Copy every row below word for word, with nothing changed.

-- BEGIN --

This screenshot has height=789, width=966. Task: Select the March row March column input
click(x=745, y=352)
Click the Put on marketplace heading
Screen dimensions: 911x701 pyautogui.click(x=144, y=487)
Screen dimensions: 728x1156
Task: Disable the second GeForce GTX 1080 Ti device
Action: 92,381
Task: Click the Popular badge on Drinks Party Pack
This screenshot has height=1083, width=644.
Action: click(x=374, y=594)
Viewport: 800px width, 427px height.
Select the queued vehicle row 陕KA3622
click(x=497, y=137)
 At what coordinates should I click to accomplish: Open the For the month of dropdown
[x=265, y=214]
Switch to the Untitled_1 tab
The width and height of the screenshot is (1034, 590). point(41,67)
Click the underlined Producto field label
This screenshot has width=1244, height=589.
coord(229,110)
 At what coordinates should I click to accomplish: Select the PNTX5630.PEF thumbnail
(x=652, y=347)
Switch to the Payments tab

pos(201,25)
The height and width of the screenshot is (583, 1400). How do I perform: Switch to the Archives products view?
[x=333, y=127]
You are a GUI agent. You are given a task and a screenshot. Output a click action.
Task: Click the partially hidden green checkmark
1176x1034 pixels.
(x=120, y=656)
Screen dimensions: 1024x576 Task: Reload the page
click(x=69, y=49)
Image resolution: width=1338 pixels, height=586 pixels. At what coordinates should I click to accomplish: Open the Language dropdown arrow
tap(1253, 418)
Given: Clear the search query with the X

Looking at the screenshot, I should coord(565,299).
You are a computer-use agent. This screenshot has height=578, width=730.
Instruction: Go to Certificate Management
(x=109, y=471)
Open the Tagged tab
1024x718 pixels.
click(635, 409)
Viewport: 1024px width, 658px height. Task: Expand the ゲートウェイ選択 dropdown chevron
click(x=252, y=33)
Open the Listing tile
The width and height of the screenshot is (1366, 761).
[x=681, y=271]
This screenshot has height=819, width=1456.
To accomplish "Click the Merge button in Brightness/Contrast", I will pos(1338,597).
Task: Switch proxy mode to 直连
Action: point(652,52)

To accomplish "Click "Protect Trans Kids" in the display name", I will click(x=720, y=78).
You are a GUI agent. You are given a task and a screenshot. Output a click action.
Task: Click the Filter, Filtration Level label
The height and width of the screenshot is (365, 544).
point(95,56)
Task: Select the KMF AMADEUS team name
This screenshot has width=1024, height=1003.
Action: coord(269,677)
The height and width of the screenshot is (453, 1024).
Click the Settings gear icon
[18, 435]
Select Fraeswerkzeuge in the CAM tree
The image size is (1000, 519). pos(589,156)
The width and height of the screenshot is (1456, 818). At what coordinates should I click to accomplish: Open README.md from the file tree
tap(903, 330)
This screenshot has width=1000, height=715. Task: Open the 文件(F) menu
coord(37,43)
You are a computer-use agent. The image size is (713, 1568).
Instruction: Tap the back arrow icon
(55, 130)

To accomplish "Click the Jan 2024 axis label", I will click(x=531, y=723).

-- END --

**Output of the task:**
This screenshot has height=789, width=966. Task: Select the March row March column input
click(x=745, y=352)
Click the Put on marketplace heading
Screen dimensions: 911x701 pyautogui.click(x=144, y=487)
Screen dimensions: 728x1156
Task: Disable the second GeForce GTX 1080 Ti device
Action: 92,381
Task: Click the Popular badge on Drinks Party Pack
This screenshot has height=1083, width=644.
Action: click(x=374, y=594)
Viewport: 800px width, 427px height.
Select the queued vehicle row 陕KA3622
click(x=497, y=137)
 At what coordinates should I click to accomplish: Open the For the month of dropdown
[x=265, y=214]
Switch to the Untitled_1 tab
The width and height of the screenshot is (1034, 590). point(41,67)
Click the underlined Producto field label
This screenshot has width=1244, height=589.
coord(229,110)
 At what coordinates should I click to accomplish: Select the PNTX5630.PEF thumbnail
(x=652, y=347)
Switch to the Payments tab

pos(201,25)
The height and width of the screenshot is (583, 1400). How do I perform: Switch to the Archives products view?
[x=333, y=127]
You are a GUI agent. You are given a task and a screenshot. Output a click action.
Task: Click the partially hidden green checkmark
1176x1034 pixels.
(x=120, y=656)
Screen dimensions: 1024x576 Task: Reload the page
click(x=69, y=49)
Image resolution: width=1338 pixels, height=586 pixels. At what coordinates should I click to accomplish: Open the Language dropdown arrow
tap(1253, 418)
Given: Clear the search query with the X

Looking at the screenshot, I should coord(565,299).
You are a computer-use agent. This screenshot has height=578, width=730.
Instruction: Go to Certificate Management
(x=109, y=471)
Open the Tagged tab
1024x718 pixels.
click(635, 409)
Viewport: 1024px width, 658px height. Task: Expand the ゲートウェイ選択 dropdown chevron
click(x=252, y=33)
Open the Listing tile
The width and height of the screenshot is (1366, 761).
[x=681, y=271]
This screenshot has height=819, width=1456.
To accomplish "Click the Merge button in Brightness/Contrast", I will pos(1338,597).
Task: Switch proxy mode to 直连
Action: point(652,52)

To accomplish "Click "Protect Trans Kids" in the display name", I will click(x=720, y=78).
You are a GUI agent. You are given a task and a screenshot. Output a click action.
Task: Click the Filter, Filtration Level label
The height and width of the screenshot is (365, 544).
point(95,56)
Task: Select the KMF AMADEUS team name
This screenshot has width=1024, height=1003.
Action: coord(269,677)
The height and width of the screenshot is (453, 1024).
Click the Settings gear icon
[18, 435]
Select Fraeswerkzeuge in the CAM tree
The image size is (1000, 519). pos(589,156)
The width and height of the screenshot is (1456, 818). At what coordinates should I click to accomplish: Open README.md from the file tree
tap(903, 330)
This screenshot has width=1000, height=715. Task: Open the 文件(F) menu
coord(37,43)
You are a computer-use agent. The image size is (713, 1568).
Instruction: Tap the back arrow icon
(55, 130)

To accomplish "Click the Jan 2024 axis label", I will click(x=531, y=723).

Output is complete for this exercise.